Nurse gets 14 weeks' jail for keeping $27,000 she found in wallet, trying to bite policeman's hand

Koh Sock Buay was sentenced to 14 weeks' jail on Jan 3, 2018. ST PHOTO: WONG KWAI CHOW

SINGAPORE - Walking past a coffee shop in Jalan Bukit Ho Swee, a nurse found a wallet on a chair, opened it and pocketed the cash totalling $20,602 and a cash cheque of $6,220.

Koh Sock Buay, 49, then mailed the identity card, casino membership, several ATM and credit cards as well as the wallet to Mr Lim Teck Hong, 54, in two envelopes.

Four days later - on Jan 9 last year - she tried but could not cash the United Overseas Bank cheque as Mr Lim had informed the bank not to accept it.

Meanwhile, a closed-circuit television camera at Seafood Garden Coffeeshop had captured her taking the wallet.

The police traced her but when they contacted her on her mobile phone about the missing wallet, she claimed she had not found anything and switched off her phone.

That was on Jan 10.

The next day, the police went to her workplace and interviewed her. After initially denying she took anything, she confessed when questioned further.

She surrendered the cash to the police on Jan 12 last year.

On Wednesday (Jan 3), she was sentenced to 14 weeks' jail for dishonestly misappropriating a total of $26,822 and trying to bite the right hand of a police officer on May 16 when she was being arrested at Kim Seng Neighbourhood Police Post (NPP).

Assistant Public Prosecutor Lim Yu Hui told a district court that Koh tried to hurt Station Inspector Jerald Chua Boon Yao on that day when she had gone to the NPP for further questioning.

During the session, SI Chua told her there was a video recorder inside the NPP and asked her to take a seat. She insisted on wanting to go to the toilet but SI Chua told her to wait for a woman officer to escort her.
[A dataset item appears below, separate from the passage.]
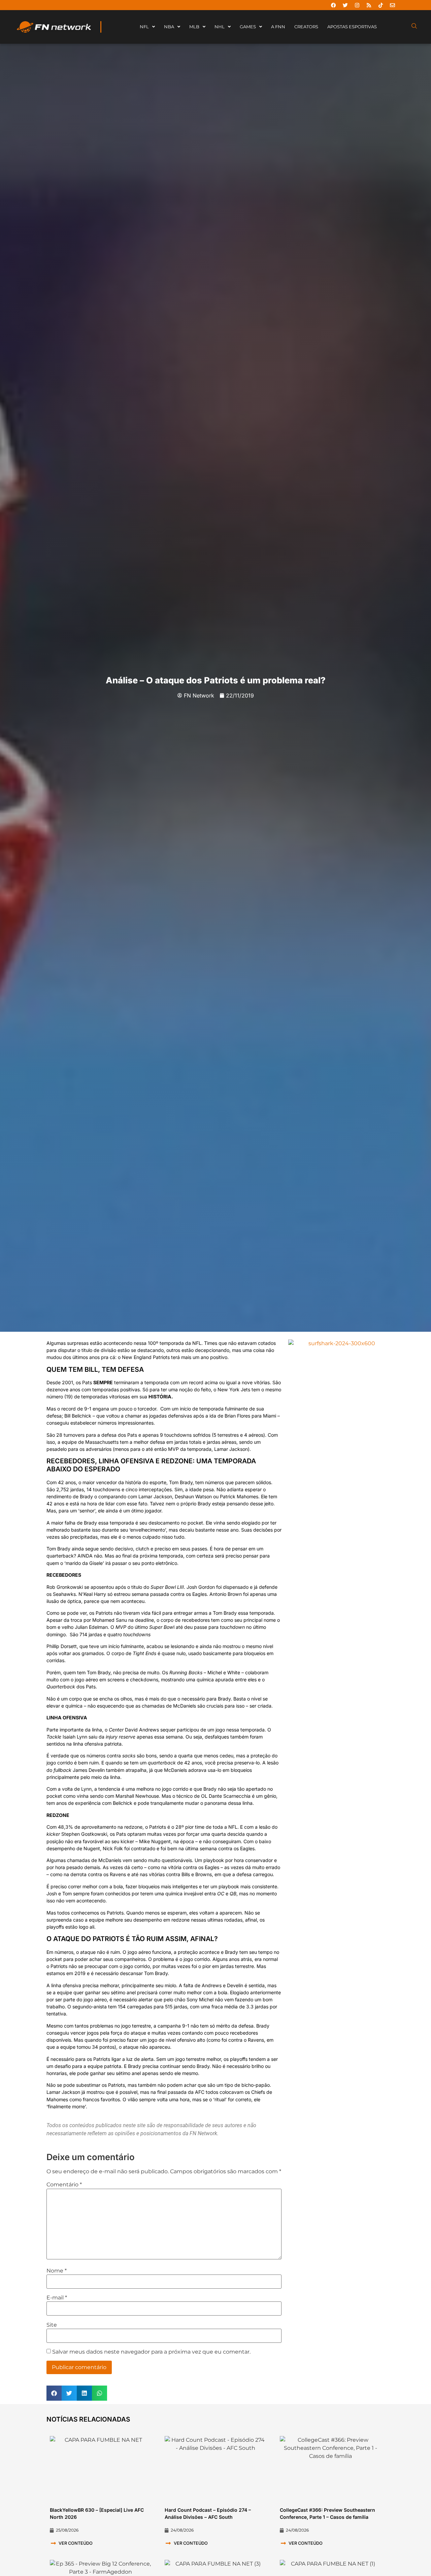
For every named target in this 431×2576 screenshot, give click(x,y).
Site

During an exchange of words between them, she managed to slip her right hand out of the handcuffs. When SI Chua tried to handcuff her again, she resisted and held onto her right wrist with her left hand to stop him from handcuffing her.

When SI Chua tried to move her right arm to the back, she tried to bite his hand.

Her lawyer Gino Hardial Singh said in mitigation that Koh had a history of psychiatric problems and an aversion to men after she was abused by her father until a very late age.

Koh, he added, suffers from dysthymia or chronic depression.

The court allowed her to settle her personal affairs before starting her jail sentence on Jan 31.